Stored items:

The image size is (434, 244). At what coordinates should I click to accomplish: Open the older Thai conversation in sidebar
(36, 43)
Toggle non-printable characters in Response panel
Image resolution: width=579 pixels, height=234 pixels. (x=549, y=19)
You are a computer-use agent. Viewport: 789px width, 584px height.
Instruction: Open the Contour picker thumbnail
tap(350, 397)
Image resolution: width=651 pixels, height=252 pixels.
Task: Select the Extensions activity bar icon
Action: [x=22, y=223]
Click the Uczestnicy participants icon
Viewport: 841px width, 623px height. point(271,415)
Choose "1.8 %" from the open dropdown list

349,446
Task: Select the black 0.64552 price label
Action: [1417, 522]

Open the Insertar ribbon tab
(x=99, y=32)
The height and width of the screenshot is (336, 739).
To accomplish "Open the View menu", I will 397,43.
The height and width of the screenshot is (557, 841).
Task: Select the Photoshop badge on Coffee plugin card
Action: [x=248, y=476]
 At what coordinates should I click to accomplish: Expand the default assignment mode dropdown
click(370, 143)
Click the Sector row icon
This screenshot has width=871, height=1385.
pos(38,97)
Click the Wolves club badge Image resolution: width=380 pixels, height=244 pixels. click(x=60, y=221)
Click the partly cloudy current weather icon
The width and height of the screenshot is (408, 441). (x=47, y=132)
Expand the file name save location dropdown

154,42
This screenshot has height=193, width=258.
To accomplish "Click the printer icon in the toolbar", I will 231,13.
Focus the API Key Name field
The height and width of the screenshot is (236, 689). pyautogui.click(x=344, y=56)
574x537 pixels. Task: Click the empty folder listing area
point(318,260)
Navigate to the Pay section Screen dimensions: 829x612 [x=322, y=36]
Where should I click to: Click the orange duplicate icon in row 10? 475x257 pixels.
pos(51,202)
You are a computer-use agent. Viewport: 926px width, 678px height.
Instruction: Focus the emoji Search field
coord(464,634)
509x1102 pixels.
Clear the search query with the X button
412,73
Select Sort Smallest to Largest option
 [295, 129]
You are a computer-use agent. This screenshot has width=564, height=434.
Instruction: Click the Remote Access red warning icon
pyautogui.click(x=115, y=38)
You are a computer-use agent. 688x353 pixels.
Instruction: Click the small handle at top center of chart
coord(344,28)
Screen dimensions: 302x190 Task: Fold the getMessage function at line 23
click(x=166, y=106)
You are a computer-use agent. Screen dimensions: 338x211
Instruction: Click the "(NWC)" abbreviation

§ **Problem requirements**
Once the line with "574x537 pixels. Task: Click" is found in the records above, print exactly that line and every line after it through the line with "You are a computer-use agent. This".

§ **Result for this exercise**
574x537 pixels. Task: Click the empty folder listing area
point(318,260)
Navigate to the Pay section Screen dimensions: 829x612 [x=322, y=36]
Where should I click to: Click the orange duplicate icon in row 10? 475x257 pixels.
pos(51,202)
You are a computer-use agent. Viewport: 926px width, 678px height.
Instruction: Focus the emoji Search field
coord(464,634)
509x1102 pixels.
Clear the search query with the X button
412,73
Select Sort Smallest to Largest option
 [295, 129]
You are a computer-use agent. This screenshot has width=564, height=434.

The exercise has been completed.